* Data for analysis

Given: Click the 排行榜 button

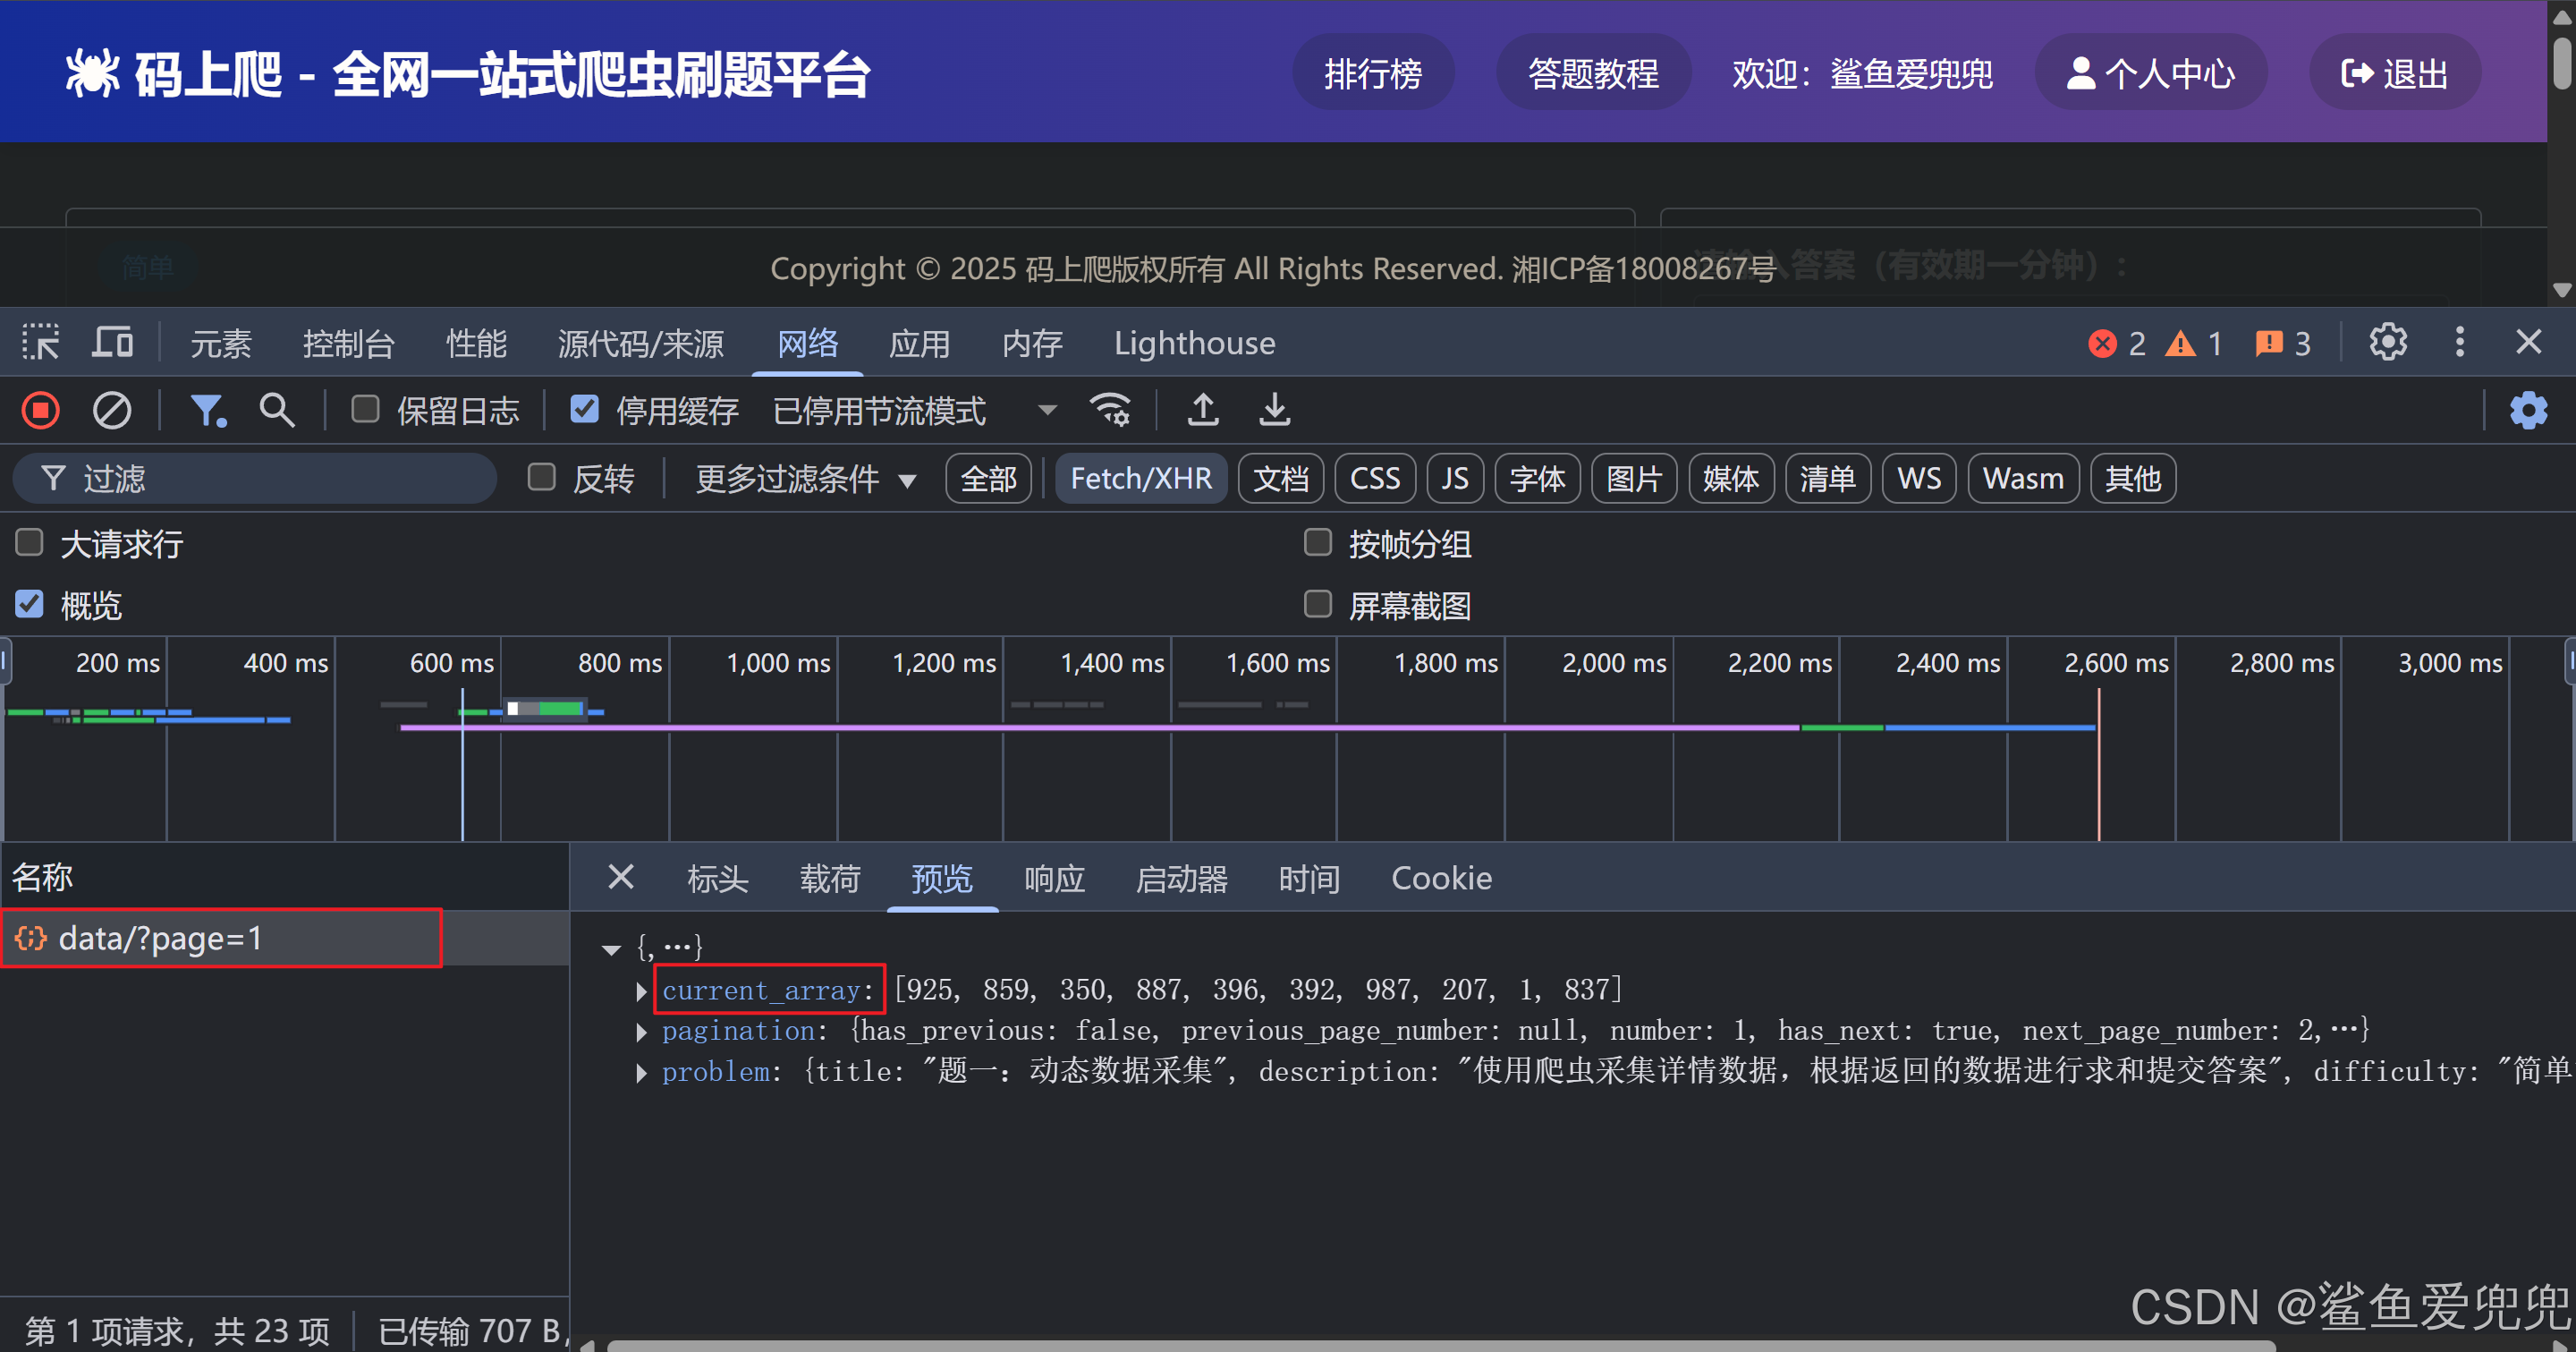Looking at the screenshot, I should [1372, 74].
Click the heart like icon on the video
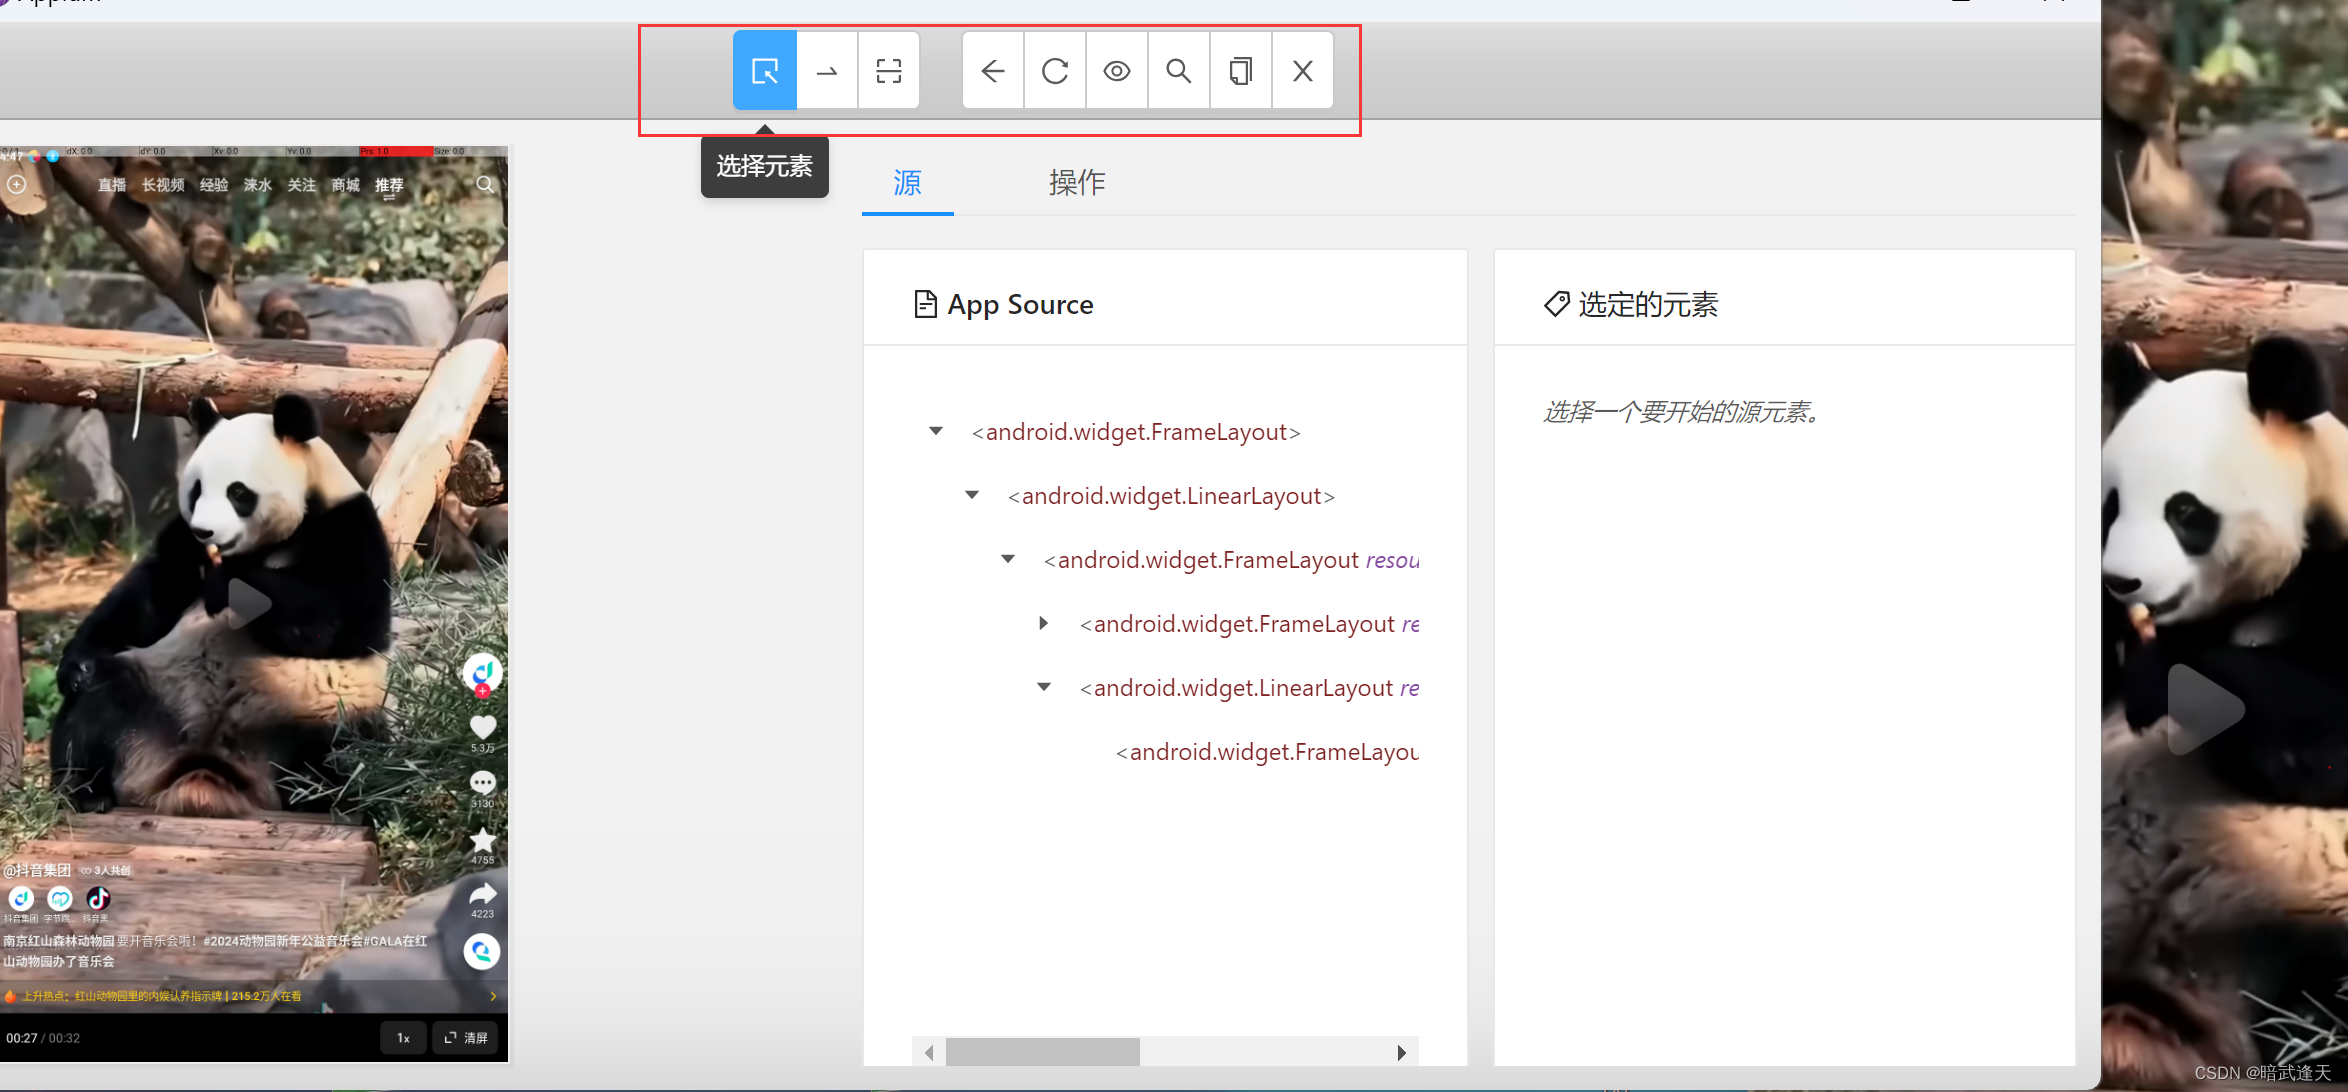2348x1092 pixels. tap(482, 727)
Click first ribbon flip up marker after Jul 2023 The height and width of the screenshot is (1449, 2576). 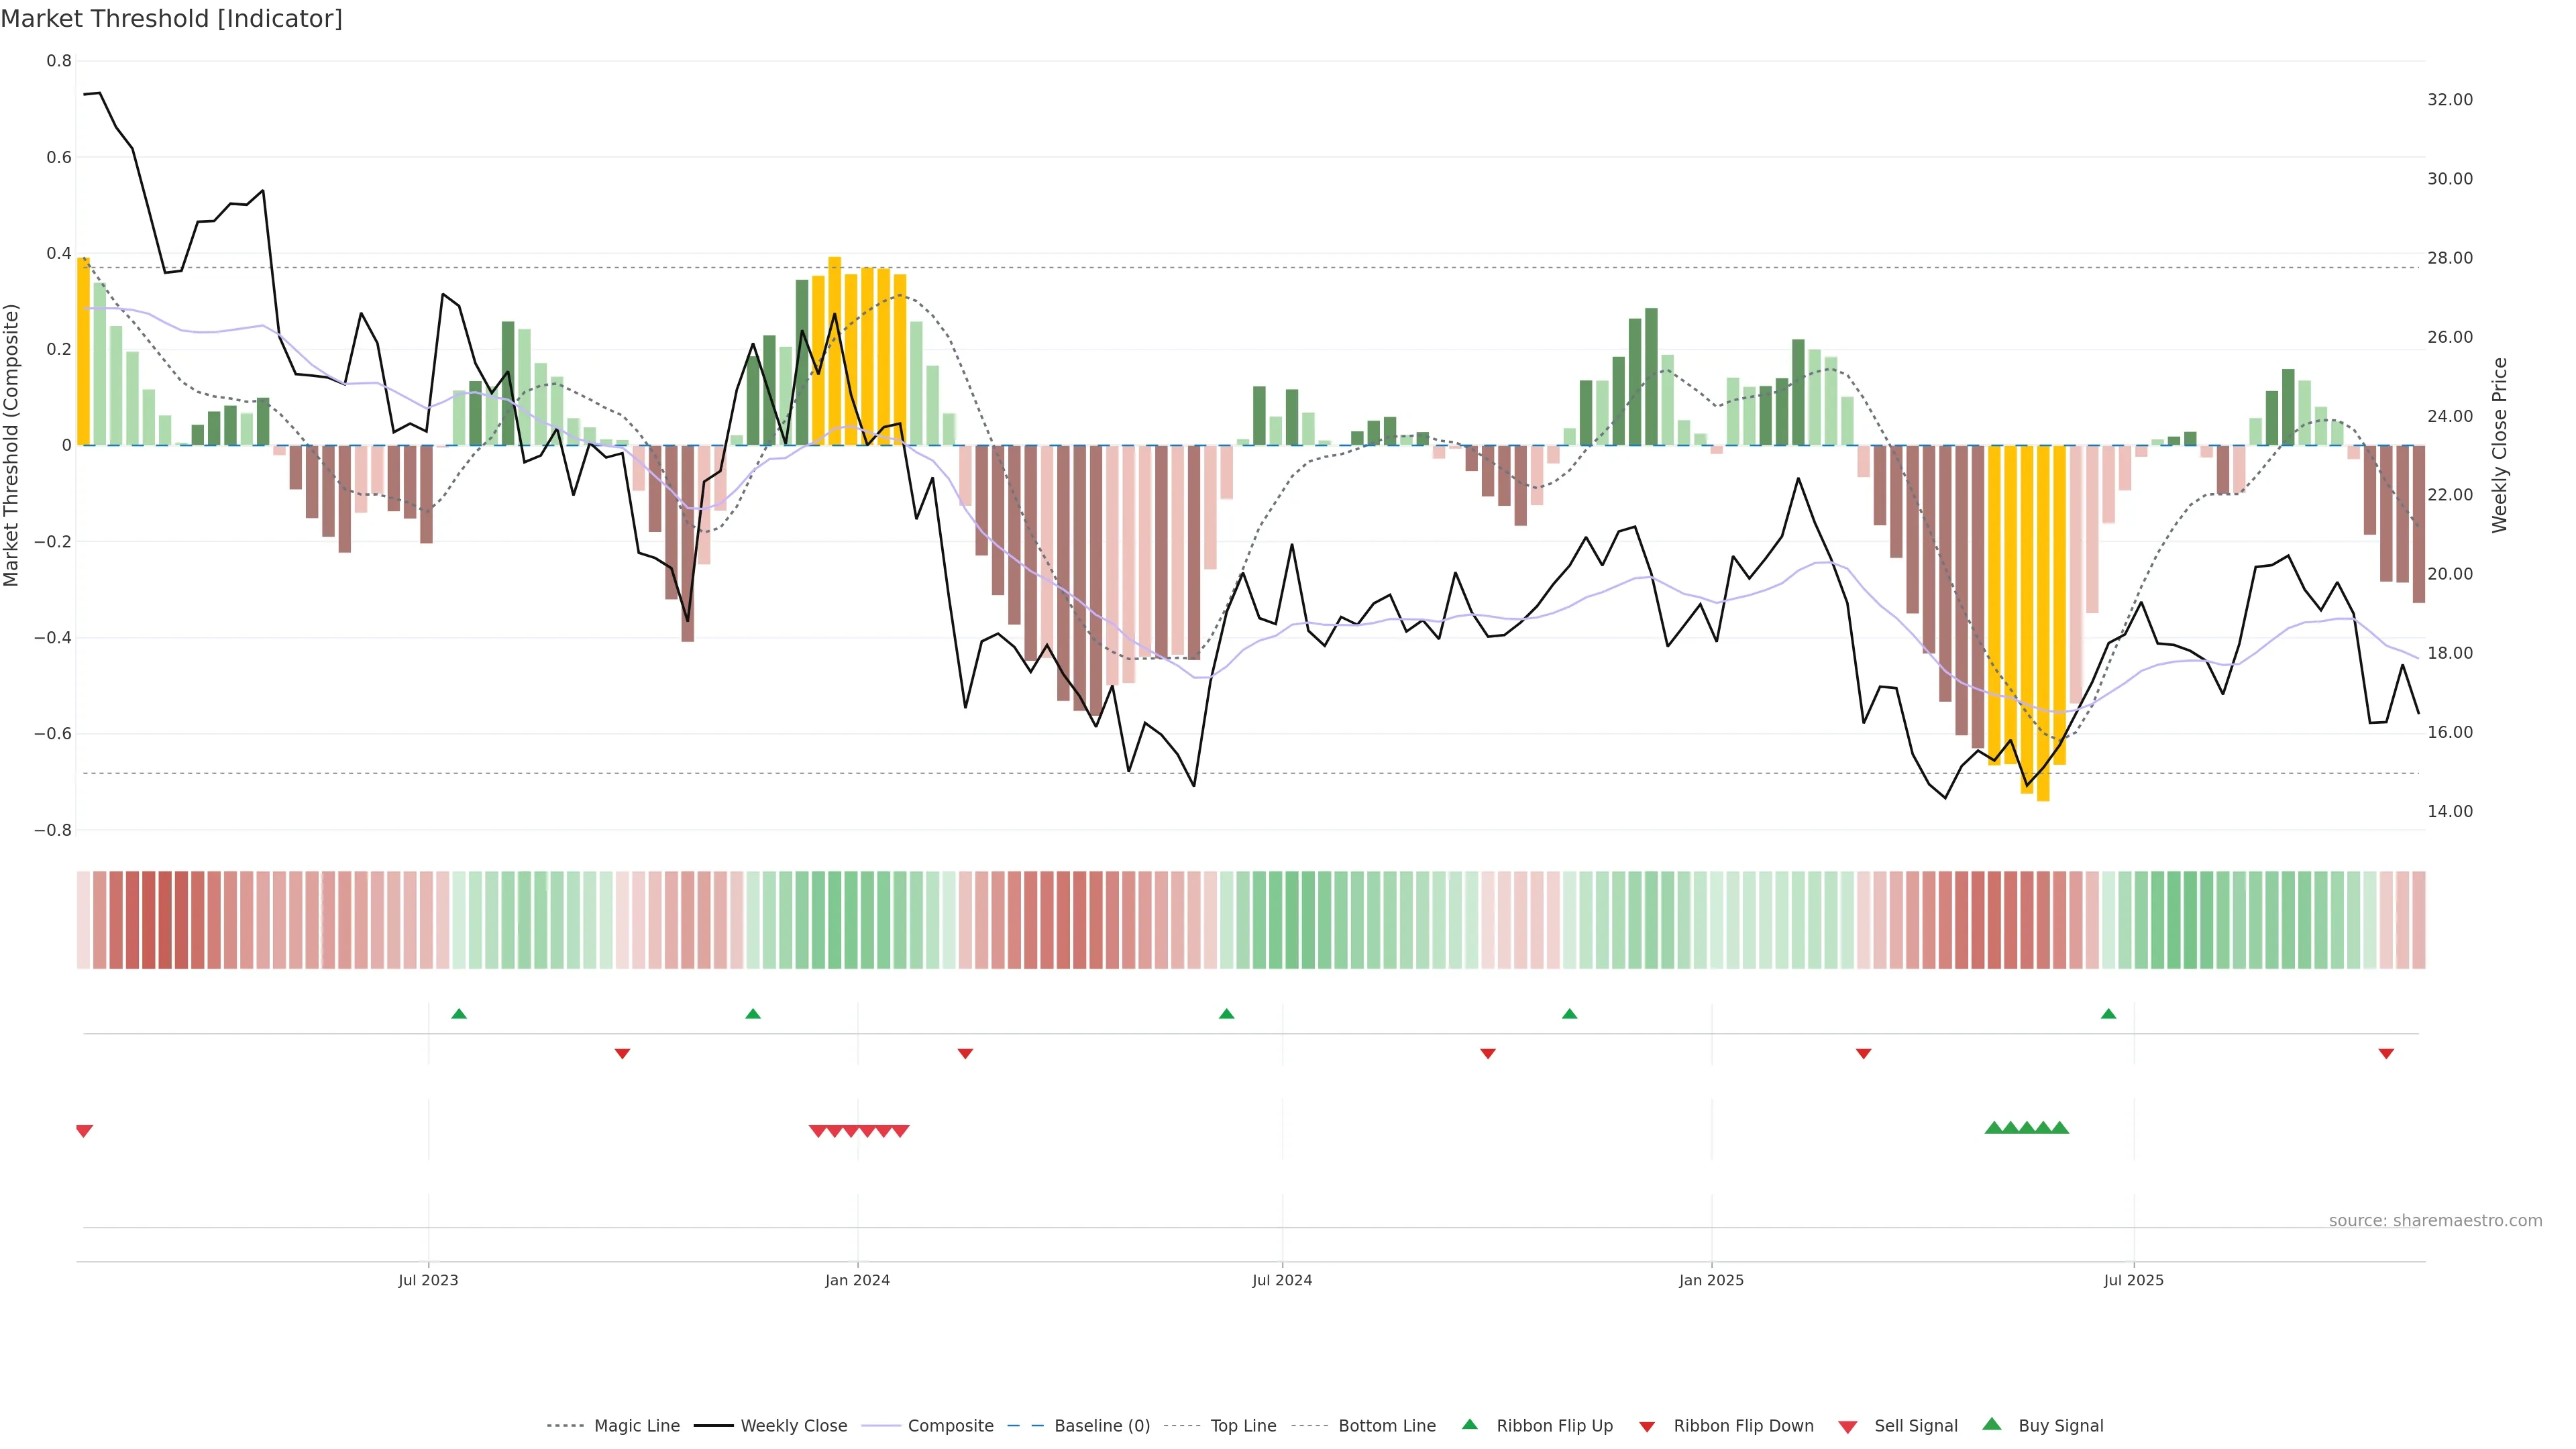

* What is being asked
A precise copy of each record, with the images removed, should be output.

* Final answer
Given: Click the 排行榜 button

Looking at the screenshot, I should [1372, 74].
Click the heart like icon on the video
2348x1092 pixels. tap(482, 727)
Click first ribbon flip up marker after Jul 2023 The height and width of the screenshot is (1449, 2576). 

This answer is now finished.